Keep Hoping

"And this hope does not disappoint us." Romans 5:5

In the movie “Cast Away” Tom Hanks plays Chuck Noland, a FedEx employee stranded on a South Pacific island, the sole survivor of a plane crash. We see the intense loneliness of this man as he tries to cope with all the challenges he faces. Over a four year period he learns to hunt and fish. He makes a home, but he misses terribly his life back in the states and especially his fiancée, Kelly.

One day the tide brought in a crate with some material he used to make a raft and a sail. He struggled past the reef and the winds eventually blew him into the shipping lanes where he was rescued. Back home he finds that Kelly has married and started a family. He is sad but understanding. Life for him, in many ways, was still as challenging as his years on the island.

In one moving scene he is talking to a friend about his experiences on the island and the hopelessness he had to continually confront. He tells about an occasion where he was ready to give up:

“I realized that I was never going to get off that island. I was going to die there, totally alone. I was going to get sick or injured. I would die. The only choice I had, the only thing I could control was when and how and where that was going to happen. I made a rope and went up the mountain to hang myself. I had to test it and the weight of the log snapped the limb of the tree. I couldn’t even kill myself the way I wanted to. I had power over nothing. That’s when this feeling came over me like a warm blanket. I knew somehow I had to stay alive. I had to keep breathing even though there was no reason to hope, and all my logic said I would never see home again. So that’s what I did. I stayed alive. I kept on breathing. Then one day that logic was proved all wrong. The tide came in and gave me a sail and now here I am, talking to you. I have ice in my glass, and I’ve lost her all over again.

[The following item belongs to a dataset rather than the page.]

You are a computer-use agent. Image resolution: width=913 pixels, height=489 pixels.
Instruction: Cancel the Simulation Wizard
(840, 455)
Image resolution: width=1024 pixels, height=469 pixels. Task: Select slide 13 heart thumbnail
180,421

“And I know what I have to do. Gotta keep breathing. Because tomorrow the sun will rise. Who knows what the tide will bring?”

I'm writing this on the first Sunday of Advent. The theme today is hope, the powerful desire for something better in the future. We remember today that for centuries God’s people looked forward to the coming of the Messiah. They hoped when they had little visible reason to hope.

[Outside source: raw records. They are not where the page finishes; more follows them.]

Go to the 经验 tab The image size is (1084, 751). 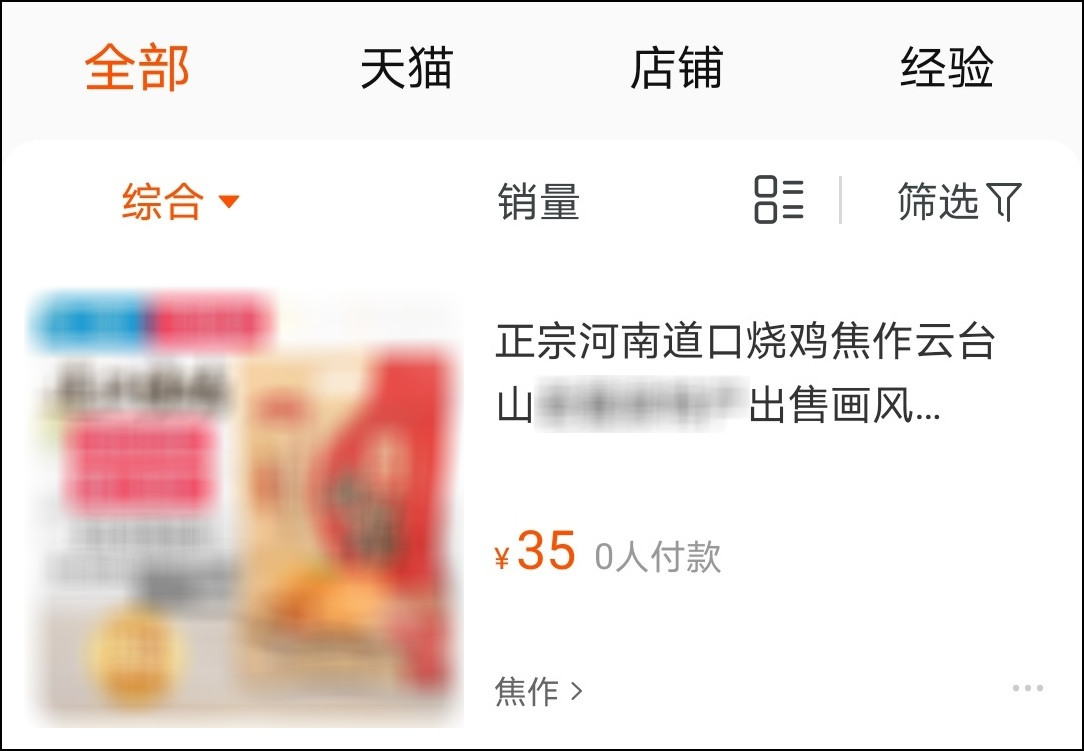946,68
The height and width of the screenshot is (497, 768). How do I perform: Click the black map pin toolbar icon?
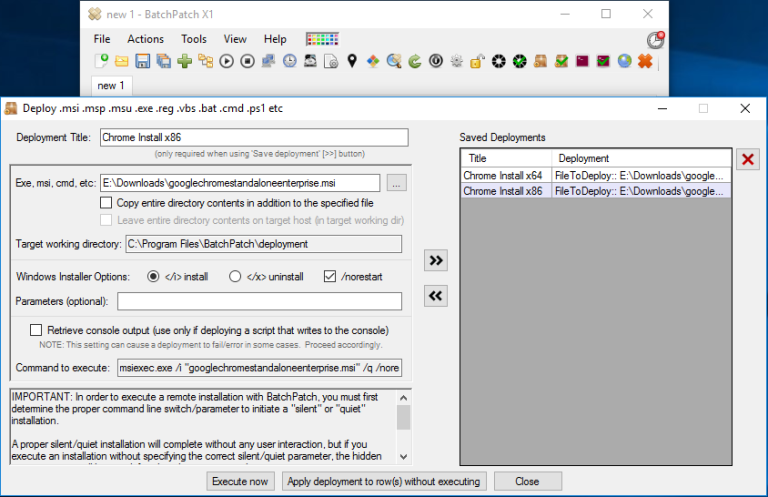click(352, 62)

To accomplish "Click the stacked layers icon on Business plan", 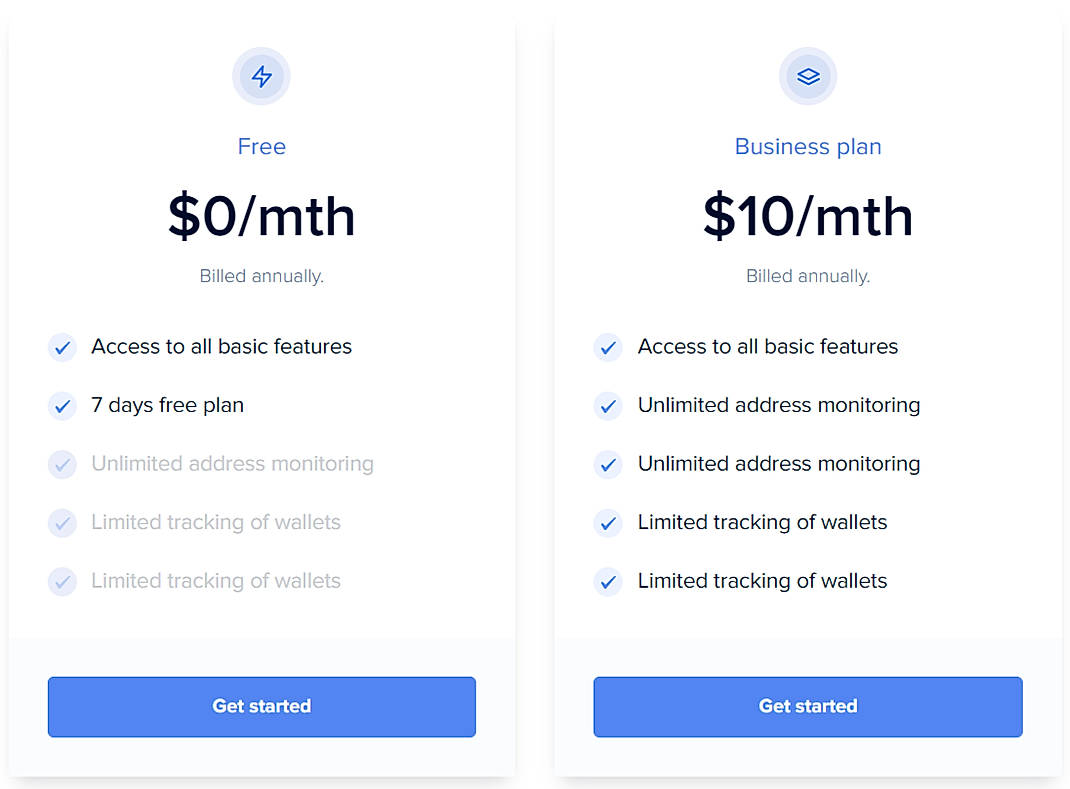I will [807, 76].
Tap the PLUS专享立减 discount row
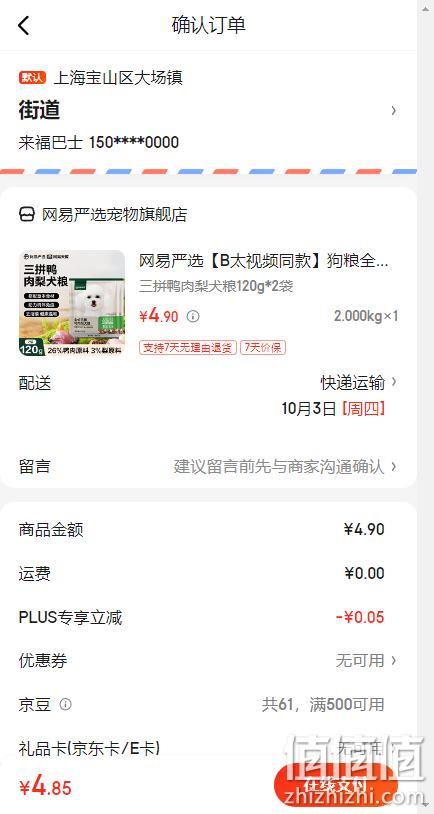Screen dimensions: 434x814 point(208,617)
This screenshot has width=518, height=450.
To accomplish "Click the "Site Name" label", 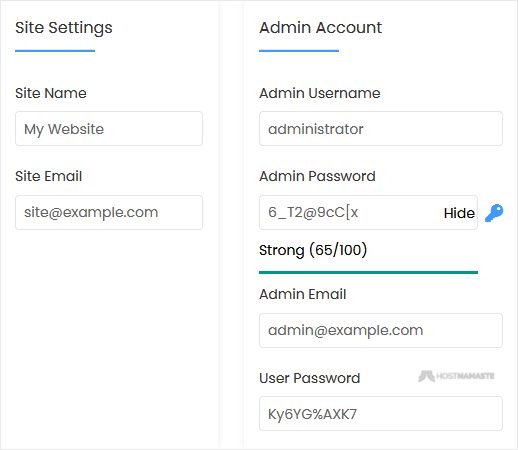I will pos(51,93).
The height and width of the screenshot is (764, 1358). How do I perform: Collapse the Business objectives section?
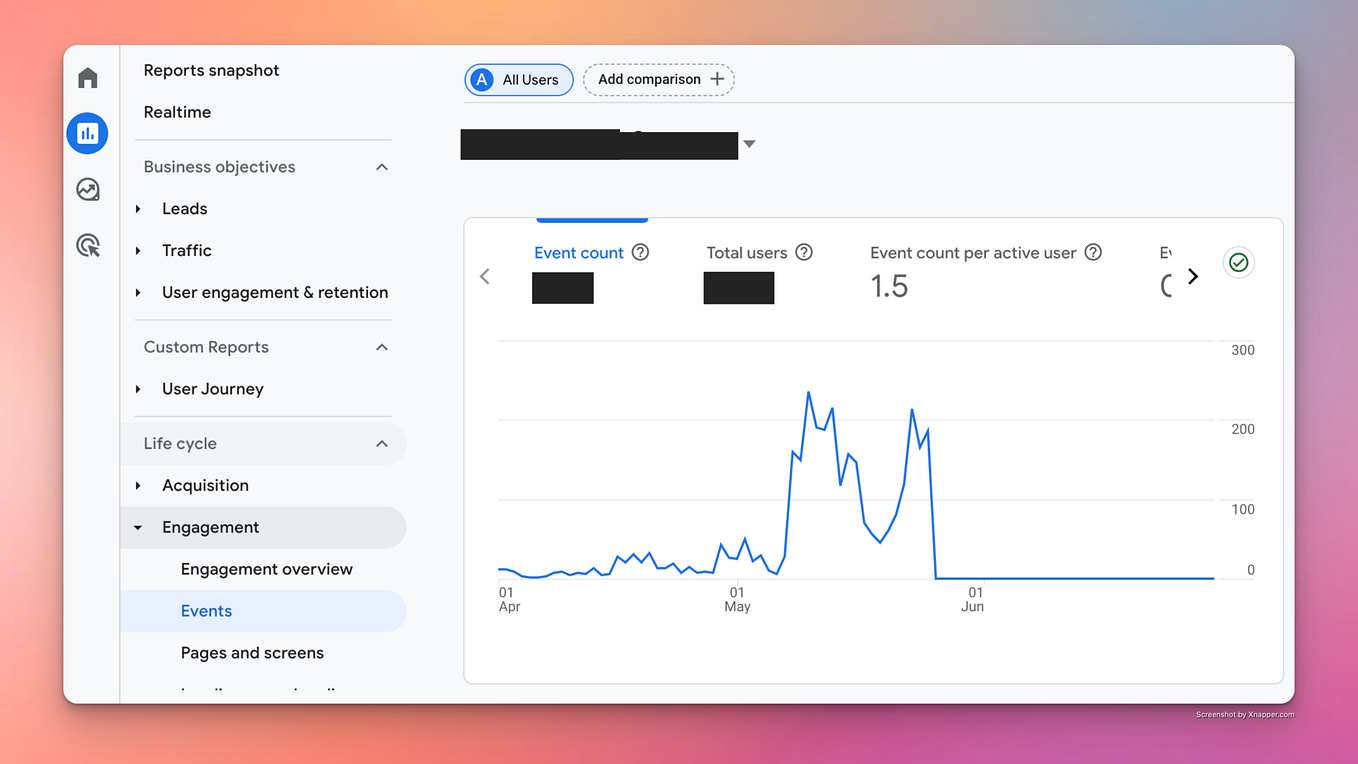pyautogui.click(x=381, y=167)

You probably need a revival of hope. People are less hopeful today. We tend to be more apocalyptic, living in an era where more and more often we feel pressed and stressed, fearful in the present and hopeless about the future. The personal circumstances of your life may be exceedingly difficult.

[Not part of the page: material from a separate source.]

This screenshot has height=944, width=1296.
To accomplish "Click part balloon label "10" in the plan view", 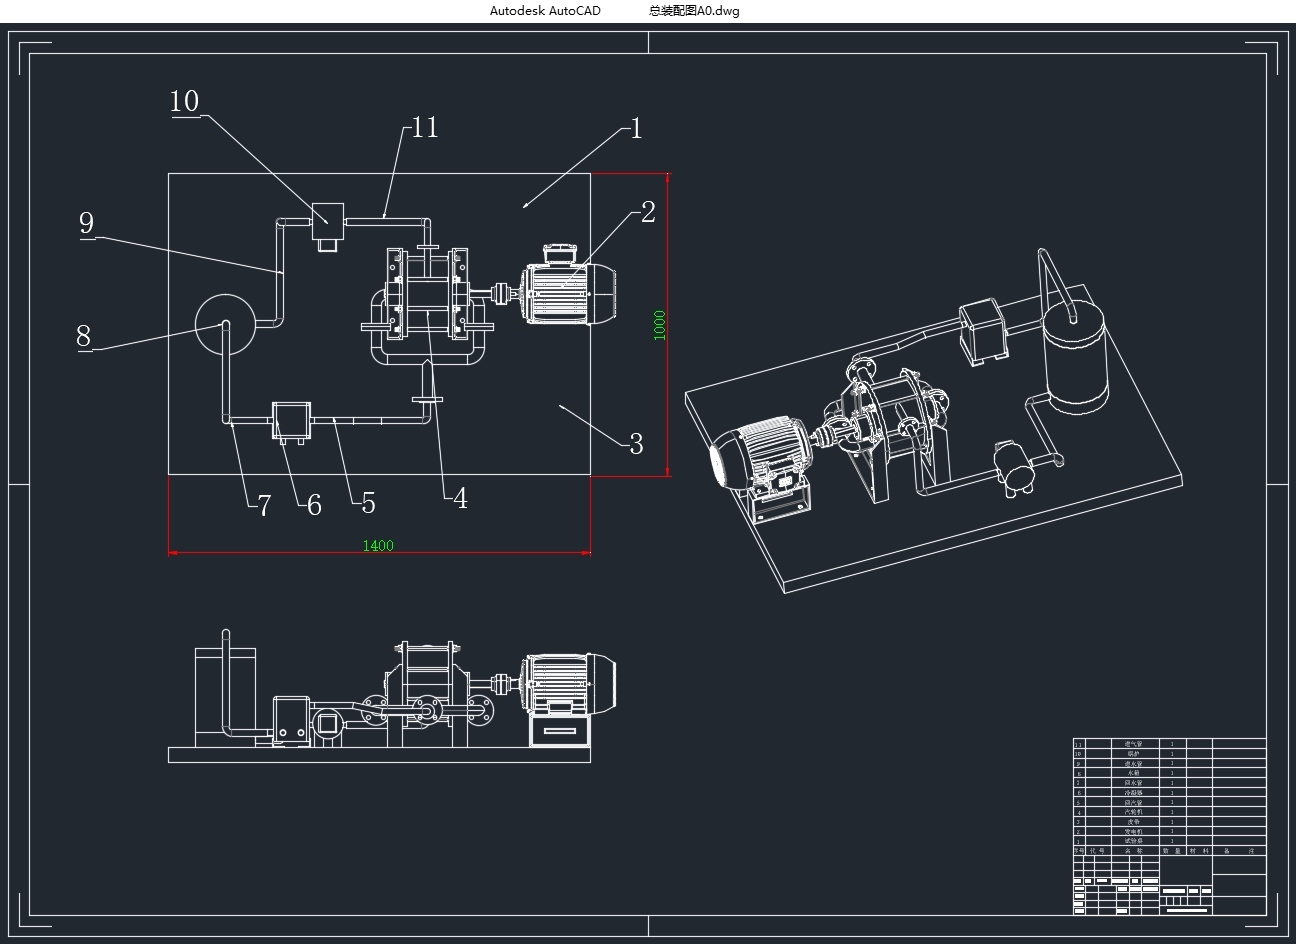I will (x=185, y=101).
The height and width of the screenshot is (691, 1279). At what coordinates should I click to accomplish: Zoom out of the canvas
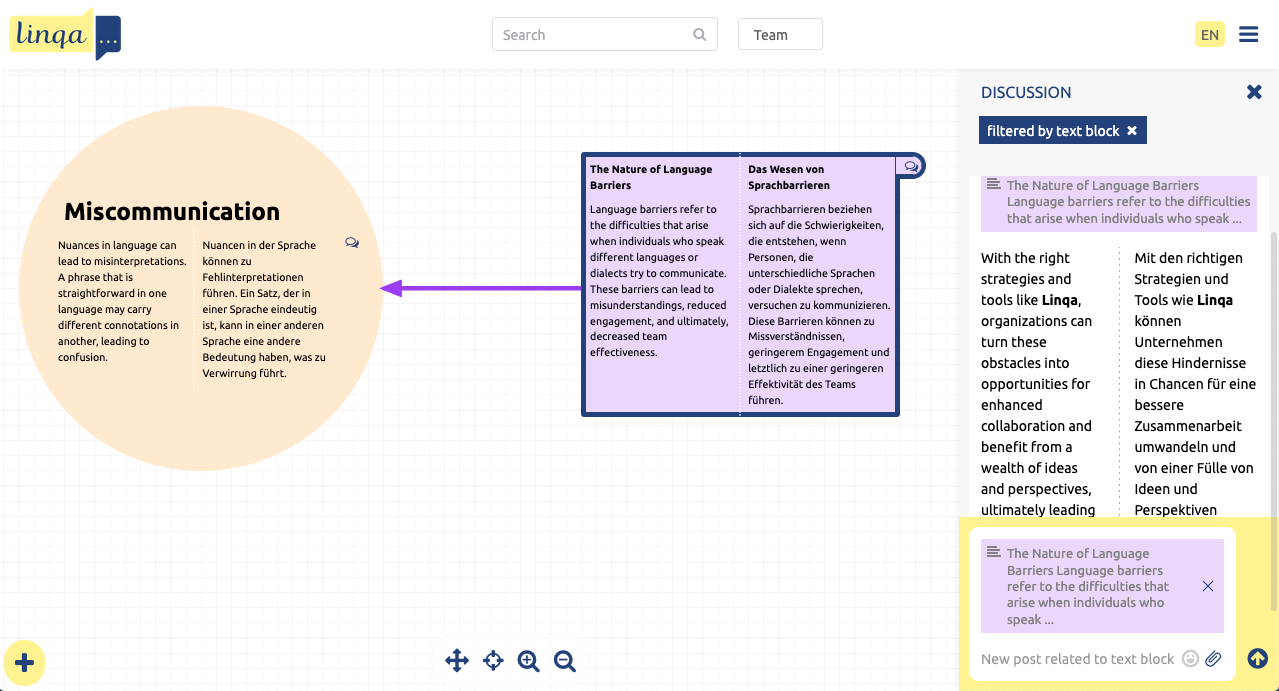point(565,660)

You may be like the person who said “if not for stress I’d have no energy at all.” Or you may be like the Christian who said, “I know God won’t give me more than I can handle, I just wish He wouldn’t trust me so much!” You may be like a friend of mine who told me one time, “I really need an Advent this year.” You need hope, and God gives it freely.

But understand, hope does not take away the tension or stress. In fact, you need to "feel" the tension of hope. Hope is not a loud and simplistic solution. It is more of a whisper. It calls for trust and patience, and more patience, and still more. It is the present wrapped and under the tree, but you don't know what it is, and you don't even know when you can open it. Hope is like light, silent but real, pointing the way. You know it is there, and it reminds you of a wonderful God who loves you dearly and, in His own time and way, is bringing you to completion in Christ Jesus.

This hope does not disappoint, as Paul wrote. So keep breathing. Keep living. Keep trusting. Keep hoping.